CREATE EXTERNAL TABLE <table_name>
(
    <col_name> <col_type> [NULL | NOT NULL] [COMMENT "<comment>"]
) 
ENGINE=file
COMMENT ["comment"]
PROPERTIES
(
    FileLayoutParams,
    StorageCredentialParams
)

Parameters

Parameter	Required	Description
table_name	Yes	The name of the file external table. The naming conventions are as follows: The name can contain letters, digits (0-9), and underscores (_). It must start with a letter. The name cannot exceed 64 characters in length.
col_name	Yes	The column name in the file external table. The column names in the file external table must be the same as those in the target data file but are not case-sensitive. The order of columns in the file external table can be different from that in the target data file.
col_type	Yes	The column type in the file external table. You need to specify this parameter based on the column type in the target data file. For more information, see Mapping of column types .
NULL \| NOT NULL	No	Whether the column in the file external table is allowed to be NULL. NULL: NULL is allowed. NOT NULL: NULL is not allowed. You must specify this modifier based on the following rules: If this parameter is not specified for the columns in the target data file, you can choose not to specify it for the columns in the file external table or specify NULL for the columns in the file external table.
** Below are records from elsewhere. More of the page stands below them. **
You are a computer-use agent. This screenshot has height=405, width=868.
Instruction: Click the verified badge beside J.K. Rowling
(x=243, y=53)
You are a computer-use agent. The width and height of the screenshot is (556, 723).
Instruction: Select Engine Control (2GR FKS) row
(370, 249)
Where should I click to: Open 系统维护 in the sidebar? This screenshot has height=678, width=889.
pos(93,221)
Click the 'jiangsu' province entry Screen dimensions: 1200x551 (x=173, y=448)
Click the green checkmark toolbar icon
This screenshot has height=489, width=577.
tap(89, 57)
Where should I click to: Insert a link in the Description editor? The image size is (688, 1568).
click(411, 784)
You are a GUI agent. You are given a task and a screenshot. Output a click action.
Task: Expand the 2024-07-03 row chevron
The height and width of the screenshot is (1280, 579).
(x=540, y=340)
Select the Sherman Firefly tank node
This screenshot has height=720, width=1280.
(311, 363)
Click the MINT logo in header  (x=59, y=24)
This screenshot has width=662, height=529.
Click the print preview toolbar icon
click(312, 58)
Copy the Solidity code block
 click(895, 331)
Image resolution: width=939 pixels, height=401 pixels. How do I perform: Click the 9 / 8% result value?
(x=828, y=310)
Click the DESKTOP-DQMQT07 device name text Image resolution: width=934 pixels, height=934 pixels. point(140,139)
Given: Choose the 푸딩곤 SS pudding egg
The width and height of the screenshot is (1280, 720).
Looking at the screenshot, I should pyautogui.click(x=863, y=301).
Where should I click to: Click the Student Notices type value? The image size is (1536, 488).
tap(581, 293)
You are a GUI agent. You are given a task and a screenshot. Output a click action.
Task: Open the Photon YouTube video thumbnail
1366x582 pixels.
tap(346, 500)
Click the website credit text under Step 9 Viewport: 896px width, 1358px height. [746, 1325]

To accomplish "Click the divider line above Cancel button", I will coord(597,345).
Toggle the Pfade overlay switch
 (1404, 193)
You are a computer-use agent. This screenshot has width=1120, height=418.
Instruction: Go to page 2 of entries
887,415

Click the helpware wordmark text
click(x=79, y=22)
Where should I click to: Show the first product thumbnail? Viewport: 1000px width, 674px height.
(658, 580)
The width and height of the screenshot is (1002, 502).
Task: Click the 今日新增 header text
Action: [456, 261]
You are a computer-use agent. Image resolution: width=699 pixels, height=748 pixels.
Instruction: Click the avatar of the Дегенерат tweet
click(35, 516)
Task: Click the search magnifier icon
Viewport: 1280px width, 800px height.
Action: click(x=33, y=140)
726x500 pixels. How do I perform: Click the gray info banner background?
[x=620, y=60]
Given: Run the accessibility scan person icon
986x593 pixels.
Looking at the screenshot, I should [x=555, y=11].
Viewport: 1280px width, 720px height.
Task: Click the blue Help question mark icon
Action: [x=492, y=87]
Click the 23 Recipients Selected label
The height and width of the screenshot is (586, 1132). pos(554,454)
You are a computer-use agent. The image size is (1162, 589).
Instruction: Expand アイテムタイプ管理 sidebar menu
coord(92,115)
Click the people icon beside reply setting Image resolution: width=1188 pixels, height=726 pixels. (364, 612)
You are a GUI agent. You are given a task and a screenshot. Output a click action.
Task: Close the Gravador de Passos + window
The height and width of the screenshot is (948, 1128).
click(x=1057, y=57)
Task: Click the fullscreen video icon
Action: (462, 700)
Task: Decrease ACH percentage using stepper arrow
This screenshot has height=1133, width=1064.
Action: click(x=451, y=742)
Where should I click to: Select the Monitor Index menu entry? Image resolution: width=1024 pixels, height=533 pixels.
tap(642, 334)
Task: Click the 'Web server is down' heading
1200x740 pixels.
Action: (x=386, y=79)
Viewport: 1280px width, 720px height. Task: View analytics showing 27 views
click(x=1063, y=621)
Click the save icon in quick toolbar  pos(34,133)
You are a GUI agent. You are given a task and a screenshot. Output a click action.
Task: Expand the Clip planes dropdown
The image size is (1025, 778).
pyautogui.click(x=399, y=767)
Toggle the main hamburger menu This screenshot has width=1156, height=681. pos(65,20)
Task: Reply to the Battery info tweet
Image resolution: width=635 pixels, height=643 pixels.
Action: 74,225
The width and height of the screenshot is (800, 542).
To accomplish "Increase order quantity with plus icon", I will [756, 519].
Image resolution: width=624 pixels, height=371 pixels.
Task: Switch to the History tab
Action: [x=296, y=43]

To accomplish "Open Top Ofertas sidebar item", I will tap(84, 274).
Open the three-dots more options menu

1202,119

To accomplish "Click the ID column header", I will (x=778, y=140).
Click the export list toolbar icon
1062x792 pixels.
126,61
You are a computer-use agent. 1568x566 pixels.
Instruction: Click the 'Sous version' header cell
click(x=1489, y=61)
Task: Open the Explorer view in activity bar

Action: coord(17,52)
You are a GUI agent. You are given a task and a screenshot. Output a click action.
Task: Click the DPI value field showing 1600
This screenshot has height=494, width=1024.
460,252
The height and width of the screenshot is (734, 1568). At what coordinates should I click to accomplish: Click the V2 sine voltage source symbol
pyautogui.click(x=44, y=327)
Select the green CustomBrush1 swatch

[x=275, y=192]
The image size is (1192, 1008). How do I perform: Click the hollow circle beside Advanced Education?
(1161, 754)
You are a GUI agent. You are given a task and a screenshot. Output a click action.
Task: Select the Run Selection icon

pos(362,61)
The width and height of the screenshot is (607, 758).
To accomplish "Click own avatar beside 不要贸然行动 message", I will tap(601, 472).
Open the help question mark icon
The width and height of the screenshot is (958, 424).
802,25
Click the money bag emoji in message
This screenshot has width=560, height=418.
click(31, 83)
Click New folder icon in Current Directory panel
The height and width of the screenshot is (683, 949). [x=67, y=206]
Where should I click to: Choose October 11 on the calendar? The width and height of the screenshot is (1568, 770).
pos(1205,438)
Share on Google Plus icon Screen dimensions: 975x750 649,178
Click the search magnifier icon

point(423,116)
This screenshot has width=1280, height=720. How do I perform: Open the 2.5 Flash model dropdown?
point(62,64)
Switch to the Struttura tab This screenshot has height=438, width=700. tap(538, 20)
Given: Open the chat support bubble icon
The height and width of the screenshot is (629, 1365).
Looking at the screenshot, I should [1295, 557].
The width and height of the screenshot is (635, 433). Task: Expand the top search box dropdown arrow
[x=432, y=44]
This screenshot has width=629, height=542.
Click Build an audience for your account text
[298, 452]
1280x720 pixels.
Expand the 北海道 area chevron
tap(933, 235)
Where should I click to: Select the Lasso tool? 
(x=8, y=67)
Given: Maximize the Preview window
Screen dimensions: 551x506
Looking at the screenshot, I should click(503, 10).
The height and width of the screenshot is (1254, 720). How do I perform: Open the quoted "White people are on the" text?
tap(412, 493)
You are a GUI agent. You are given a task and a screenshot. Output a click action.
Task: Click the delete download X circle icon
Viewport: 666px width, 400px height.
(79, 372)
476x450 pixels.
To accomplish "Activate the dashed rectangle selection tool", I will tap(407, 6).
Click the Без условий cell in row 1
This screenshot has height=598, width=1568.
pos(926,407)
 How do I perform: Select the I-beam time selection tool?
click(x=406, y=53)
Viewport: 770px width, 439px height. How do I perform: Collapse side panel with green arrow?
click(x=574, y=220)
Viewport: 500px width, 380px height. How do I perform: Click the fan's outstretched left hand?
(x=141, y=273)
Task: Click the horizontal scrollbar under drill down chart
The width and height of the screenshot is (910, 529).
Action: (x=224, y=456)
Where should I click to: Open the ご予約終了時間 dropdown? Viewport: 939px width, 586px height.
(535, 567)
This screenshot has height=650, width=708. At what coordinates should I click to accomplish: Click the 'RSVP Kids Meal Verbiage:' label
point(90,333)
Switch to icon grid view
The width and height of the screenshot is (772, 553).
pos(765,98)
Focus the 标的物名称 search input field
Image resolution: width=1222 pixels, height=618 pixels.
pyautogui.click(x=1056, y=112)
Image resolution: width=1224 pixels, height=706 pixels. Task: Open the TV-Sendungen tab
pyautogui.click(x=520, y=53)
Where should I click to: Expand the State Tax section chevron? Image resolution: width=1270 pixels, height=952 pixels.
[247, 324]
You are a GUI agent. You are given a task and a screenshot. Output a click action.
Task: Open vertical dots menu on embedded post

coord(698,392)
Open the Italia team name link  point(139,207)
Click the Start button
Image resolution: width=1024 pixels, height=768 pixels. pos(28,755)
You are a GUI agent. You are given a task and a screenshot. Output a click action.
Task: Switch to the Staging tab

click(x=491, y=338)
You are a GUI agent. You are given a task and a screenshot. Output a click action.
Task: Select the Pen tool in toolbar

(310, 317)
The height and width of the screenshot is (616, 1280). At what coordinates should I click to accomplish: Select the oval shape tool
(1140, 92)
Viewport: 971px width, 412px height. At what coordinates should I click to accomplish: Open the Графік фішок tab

If NULL is specified for the columns in the target data file, you can choose not to specify this parameter for the columns in the file external table or specify NULL for the columns in the file external table. If NOT NULL is specified for the columns in the target data file, you must also specify NOT NULL for the columns in the file external table.
comment	No	The comment of column in the file external table.
ENGINE	Yes	The type of engine. Set the value to file.
comment	No	The description of the file external table.
PROPERTIES	Yes	`FileLayoutParams`: specifies the path and format of the target file. This property is required. `StorageCredentialParams`: specifies the authentication information required for accessing object storage systems. This property is required only for AWS S3 and other S3-compatible storage systems.

FileLayoutParams

A set of parameters for accessing the target data file.

"path" = "<file_path>",
"format" = "<file_format>"
"enable_recursive_listing" = "{ true | false }"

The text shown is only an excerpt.